== TEXTE À LIRE ==
----------
Alhama GARCIA, Oiseaux de l’aube : liturgies 1 – 2, Introduction de Jean-Claude Tardif, Éditions du Tanka francophone, 02/2018


De tout temps, les hommes ont scruté les rythmes cosmiques régissant la succession des saisons, l’alternance du jour et de la nuit, l’activité des organismes vivants. L’entière disponibilité des sens naît de la capacité à se relier aux énergies primitives illustrées par les cinq éléments, la terre, le feu, l’eau et l’éther, omniprésents dans Oiseaux de l’aube. Ce titre convie à retrouver le souffle premier de la création, tandis que le sous-titre, liturgies 1 – 2 : Matines et Laudes (de minuit à trois heures et de trois à six heures), pointe la dimension sacrée de la démarche inspirée de la liturgie des heures chrétienne, en version agnostique, voire athée.

On retrouve ici la structure du hyakushû uta (XIIe siècle), recueil de cent poèmes (tanka), organisés en deux fois cinq séquences. Loin d’être antinomiques, contrainte formelle et création ouvrent un cadre propice aux échanges féconds, à un enrichissement progressif et au « foisonnement des sens dans la lecture ».

Théâtre de présences fugaces, les matines printanières, heures de nuit chargées de « promesses filantes », révèlent parfois mieux que le jour certaines évidences. Quand vient l’été, les perceptions s’exacerbent encore, les saveurs sont plus brutes et les parfums plus appuyés. Mais ce temps d’exaltation porte déjà en lui sa fin : « éclose le soir l’onagre / à midi sera refermée ». Le poète lui-même songe au « dernier bilan ». La « nuit de diamant noir » de l’automne, active « sous l’écorce et la résine », survient telle une apothéose chargée des semences divines, de cerf ou de sanglier, dispersées « dans la vacuité / grise d’une lune d’ouate ». L’hiver de silence et de neige renvoie l’homme à sa fragilité : « le poids du corps tire / vers le bas » ; ces heures sont « les plus dures » et « les plus vraies ». Pourtant, dans les ténèbres et les invisibles strates souterraines, la graine « refend l’argile et soulève la pierre grise », la régénérescence est à l’œuvre. Il est aussi vain qu’absurde de vouloir lutter contre l’humaine condition : « desserre tes poings », « dénoue ta face ». La sagesse invite à vivre chaque instant en pleine conscience, le savoir venant d’abord du dehors : respire vieil homme / cette poussière d’étoiles / d’où tu es venu / elle éclaire ton chemin / ta longue marche de nuit…

Laudes, se veut louange à la création. La nuit qui se retire apprend à l’humain à progresser vers la connaissance pour « n’être pas victime ». Débarrassé du fardeau qui encombre son esprit et délivré de sa myopie, il a tout loisir d’imprégner ses yeux « des lumières vibrantes », d’appréhender le soleil sur les crêtes, de fusionner avec le monde, la plante de ses pieds ancrée au « sentier dur et sec » ou à « l’herbe mouillée » : « marcher sur la terre est gloire / laudes et célébration ». Alors, des questions essentielles émergent : est-ce parce l’humanité cruelle ignore encore « le chant du rossignol en amour » que tant de plaies rongent le monde ? À l’heure, encore nuit, où les premiers oiseaux se manifestent, la « peur tourne en joie ». Debout, le témoin de l’aube qui advient commence à retrouver son âme, s’imprégnant de l’instant « insaisissable où la nuit / tombe et se défait », cueillant le moment présent, s’abreuvant à toutes les sources d’énergie, lumière, souffle, rosée, parfums, couleurs, chants d’oiseaux. De sa force vitale dépend sa capacité à vivre en homme libre. Ainsi nourri des éléments essentiels, il renoue avec son moi intérieur, alliance de la matière et de l’esprit : « tu es l’oiseau sous le ciel ».
----------
== CONSIGNE A ==
Citez le passage du texte sur Oiseaux de l'aube qui va de « De tout temps, les » jusqu'à « agnostique, voire athée. », ces deux bouts compris.
== CONSIGNE B ==
Écrivez la suite du texte sur Oiseaux de l'aube, en reprenant juste après sa dernière phrase.
----------
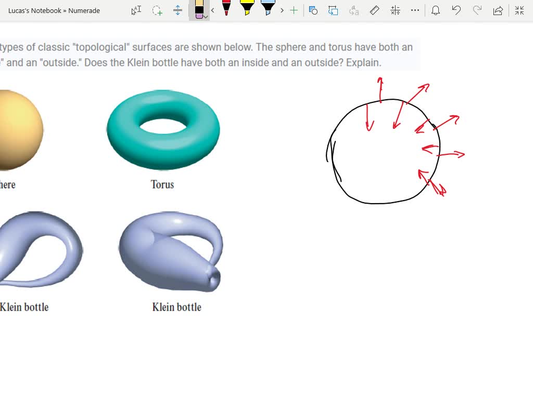Open the Share options

498,10

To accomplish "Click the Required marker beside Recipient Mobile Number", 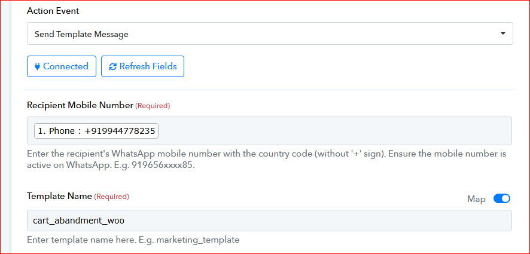I will point(153,106).
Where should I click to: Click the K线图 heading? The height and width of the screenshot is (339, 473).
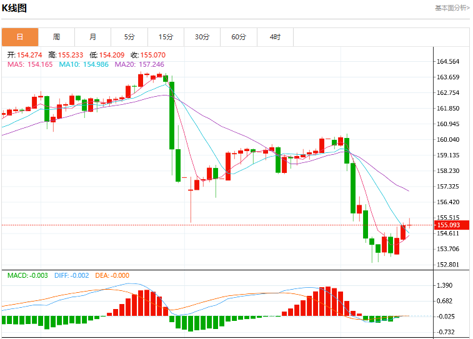point(14,8)
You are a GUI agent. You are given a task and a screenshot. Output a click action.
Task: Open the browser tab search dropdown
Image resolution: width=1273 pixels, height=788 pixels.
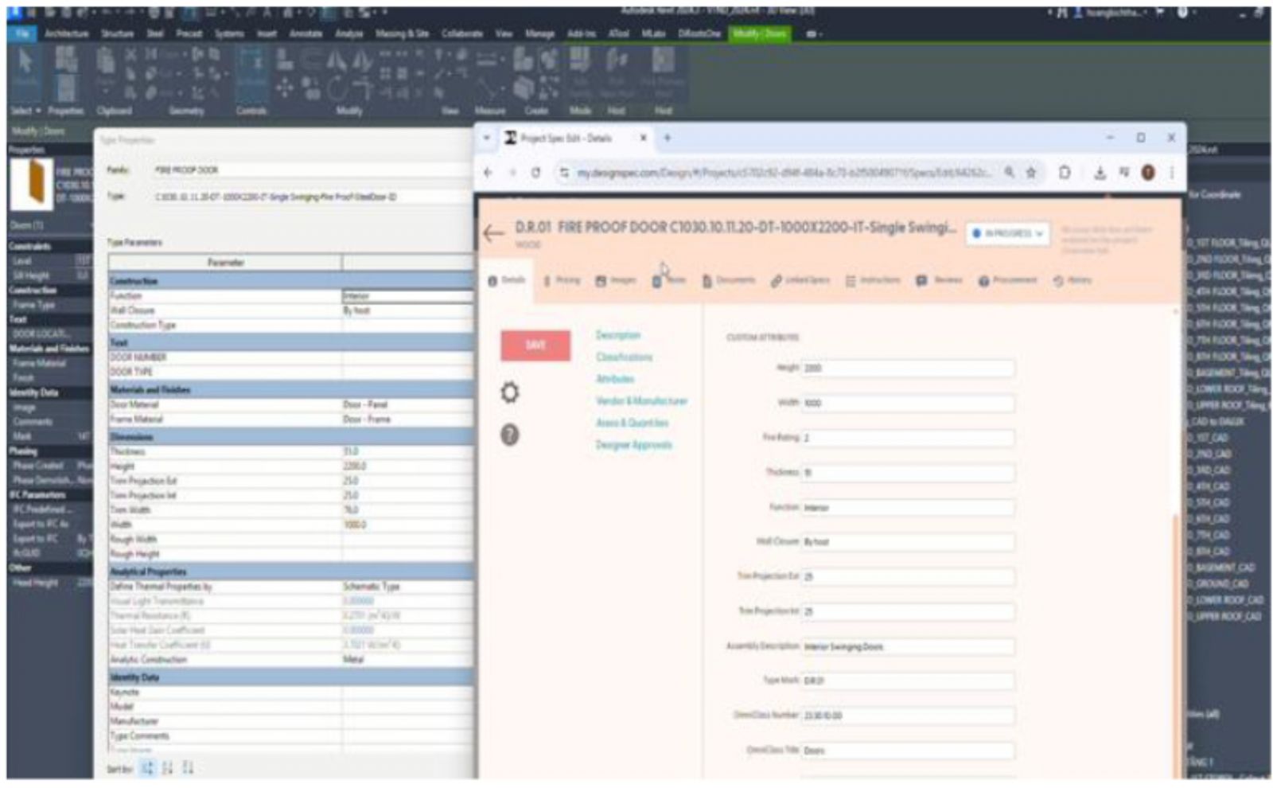point(487,138)
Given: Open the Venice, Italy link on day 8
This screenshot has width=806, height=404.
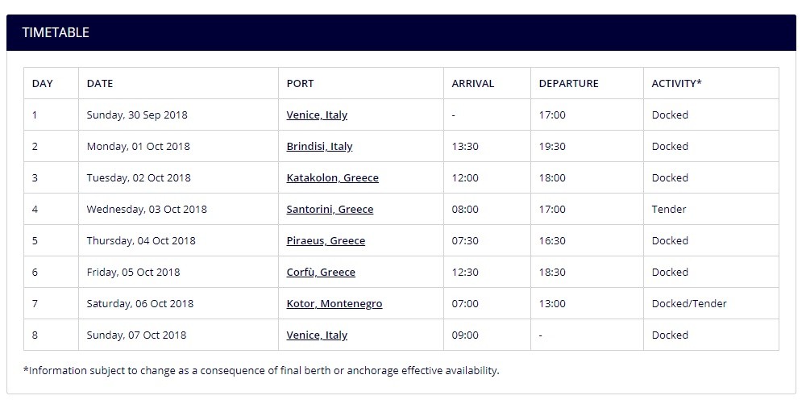Looking at the screenshot, I should 317,335.
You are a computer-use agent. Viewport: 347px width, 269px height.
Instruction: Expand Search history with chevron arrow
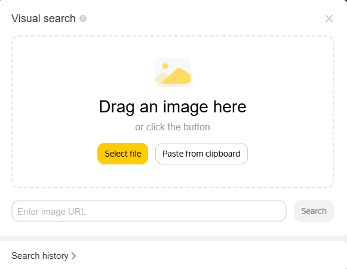click(73, 256)
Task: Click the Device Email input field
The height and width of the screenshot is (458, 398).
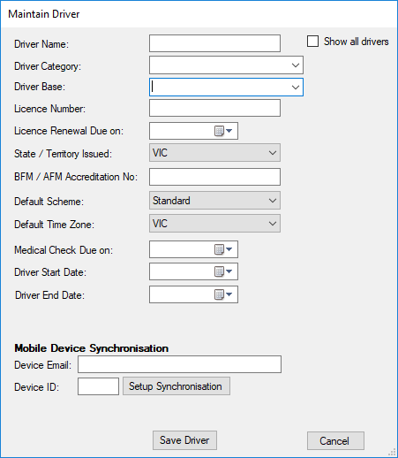Action: (x=179, y=364)
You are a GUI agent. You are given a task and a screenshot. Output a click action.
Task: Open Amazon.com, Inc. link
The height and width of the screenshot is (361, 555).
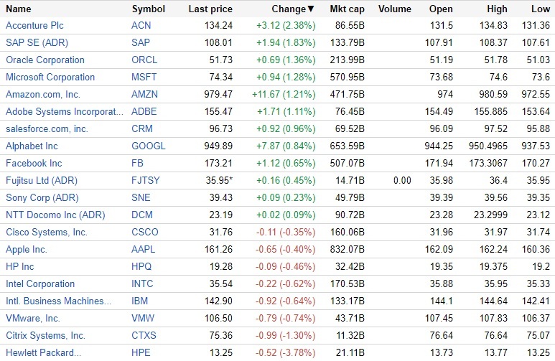(43, 94)
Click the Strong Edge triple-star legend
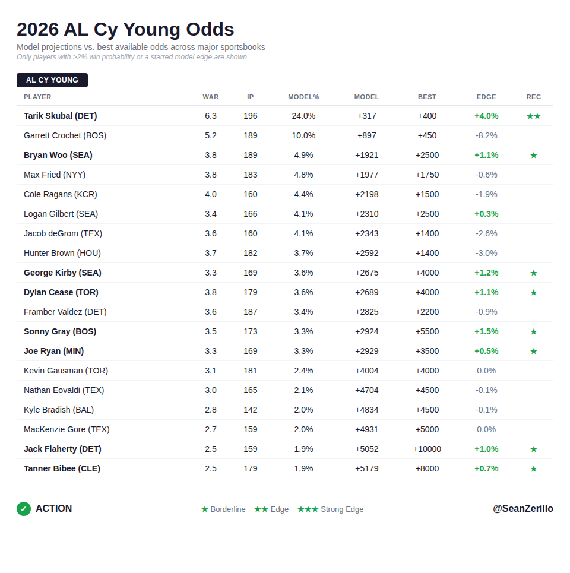This screenshot has height=573, width=570. (x=330, y=509)
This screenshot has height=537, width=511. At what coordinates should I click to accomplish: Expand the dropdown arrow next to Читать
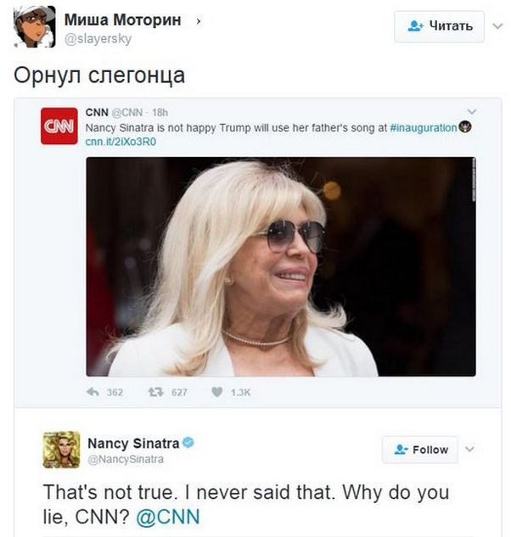(497, 26)
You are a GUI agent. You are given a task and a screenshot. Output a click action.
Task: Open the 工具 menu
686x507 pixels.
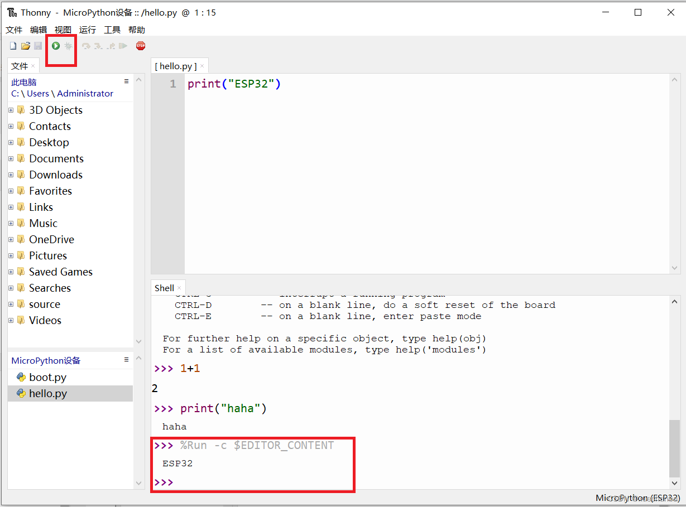pos(112,30)
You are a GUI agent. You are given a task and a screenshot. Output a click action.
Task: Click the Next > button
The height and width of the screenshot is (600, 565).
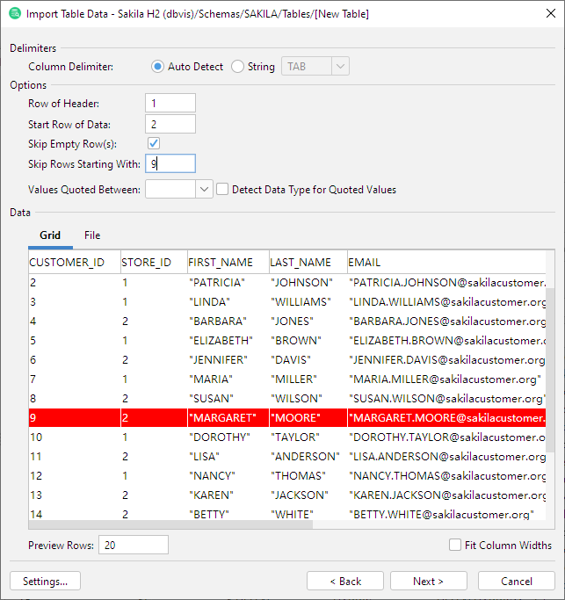click(428, 581)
----------
== VOTRE RÉPONSE A ==
De tout temps, les hommes ont scruté les rythmes cosmiques régissant la succession des saisons, l’alternance du jour et de la nuit, l’activité des organismes vivants. L’entière disponibilité des sens naît de la capacité à se relier aux énergies primitives illustrées par les cinq éléments, la terre, le feu, l’eau et l’éther, omniprésents dans Oiseaux de l’aube. Ce titre convie à retrouver le souffle premier de la création, tandis que le sous-titre, liturgies 1 – 2 : Matines et Laudes (de minuit à trois heures et de trois à six heures), pointe la dimension sacrée de la démarche inspirée de la liturgie des heures chrétienne, en version agnostique, voire athée.

== VOTRE RÉPONSE B ==
Quand sonne le rappel des oiseaux, allusion à la partition pour clavecin de Rameau, la réceptivité touche à son paroxysme. Aucun « humain sensé » ne peut échapper à cette fête orchestrée en mode majeur et mineur, quand s’ajuste la multiplicité des voix : « écoute les chants d’oiseaux / sont laudes au jour venant ». Ce chœur matinal reprend le principe du hyakushû-uta, lorsque le tanka était désigné sous le terme de Waka, « chant ». Psalmodié pendant l’office, il inaugurait « un espace ouvert et partagé ». La liturgie des heures demande au poète de se mettre au diapason du monde afin que l’aube libère toutes les potentialités latentes, à commencer par l’expression poétique, transcendée par la forme adoptée : le tanka exprime en effet le ravissement de l’âme accordée à la marche du cosmos. Un très beau recueil.